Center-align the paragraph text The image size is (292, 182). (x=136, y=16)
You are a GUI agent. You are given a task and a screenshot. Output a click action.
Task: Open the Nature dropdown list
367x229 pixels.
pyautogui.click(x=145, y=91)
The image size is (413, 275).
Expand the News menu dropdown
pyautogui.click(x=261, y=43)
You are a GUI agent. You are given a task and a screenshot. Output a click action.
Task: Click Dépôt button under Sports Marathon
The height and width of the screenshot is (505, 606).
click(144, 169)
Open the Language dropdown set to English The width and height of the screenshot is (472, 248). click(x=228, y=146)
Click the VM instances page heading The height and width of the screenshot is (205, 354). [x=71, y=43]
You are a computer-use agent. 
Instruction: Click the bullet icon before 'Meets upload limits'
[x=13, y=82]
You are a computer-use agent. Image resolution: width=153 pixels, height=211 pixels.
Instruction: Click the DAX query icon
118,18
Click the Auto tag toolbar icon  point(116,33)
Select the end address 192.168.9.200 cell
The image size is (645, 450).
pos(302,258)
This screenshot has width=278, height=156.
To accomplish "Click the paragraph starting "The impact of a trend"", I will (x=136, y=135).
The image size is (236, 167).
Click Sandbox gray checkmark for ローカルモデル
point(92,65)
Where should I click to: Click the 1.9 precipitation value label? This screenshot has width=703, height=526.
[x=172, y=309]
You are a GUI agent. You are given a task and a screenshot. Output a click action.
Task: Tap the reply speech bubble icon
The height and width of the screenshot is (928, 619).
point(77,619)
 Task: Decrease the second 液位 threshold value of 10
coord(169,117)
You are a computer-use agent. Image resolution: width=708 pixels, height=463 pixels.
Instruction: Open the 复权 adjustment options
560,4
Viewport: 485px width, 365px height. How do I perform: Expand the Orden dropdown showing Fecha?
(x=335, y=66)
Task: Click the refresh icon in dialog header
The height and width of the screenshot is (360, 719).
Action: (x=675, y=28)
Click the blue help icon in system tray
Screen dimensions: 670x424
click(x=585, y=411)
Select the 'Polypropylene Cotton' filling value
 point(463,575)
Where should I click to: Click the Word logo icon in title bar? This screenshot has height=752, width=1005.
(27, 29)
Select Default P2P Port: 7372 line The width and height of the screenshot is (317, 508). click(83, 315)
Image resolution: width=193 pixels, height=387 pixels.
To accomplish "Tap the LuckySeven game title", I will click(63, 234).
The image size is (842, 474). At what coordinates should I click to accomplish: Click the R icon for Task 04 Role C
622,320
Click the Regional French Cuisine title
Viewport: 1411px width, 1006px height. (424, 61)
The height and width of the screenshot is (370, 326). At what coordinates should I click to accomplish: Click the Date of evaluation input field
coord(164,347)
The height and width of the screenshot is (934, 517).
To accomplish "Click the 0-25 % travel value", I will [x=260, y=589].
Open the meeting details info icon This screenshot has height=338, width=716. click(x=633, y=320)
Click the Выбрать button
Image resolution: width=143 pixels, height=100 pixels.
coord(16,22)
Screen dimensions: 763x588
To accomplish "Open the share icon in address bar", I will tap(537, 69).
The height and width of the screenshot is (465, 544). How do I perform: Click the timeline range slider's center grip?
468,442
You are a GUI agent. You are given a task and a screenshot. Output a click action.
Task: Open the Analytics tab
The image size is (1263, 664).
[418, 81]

--

• Action item
Pull every line with the string "will" from the data above.

• Solution to this exercise
To accomplish "Click the paragraph starting "The impact of a trend"", I will (x=136, y=135).
To accomplish "Tap the LuckySeven game title", I will click(63, 234).
To accomplish "Click the 0-25 % travel value", I will [x=260, y=589].
To accomplish "Open the share icon in address bar", I will tap(537, 69).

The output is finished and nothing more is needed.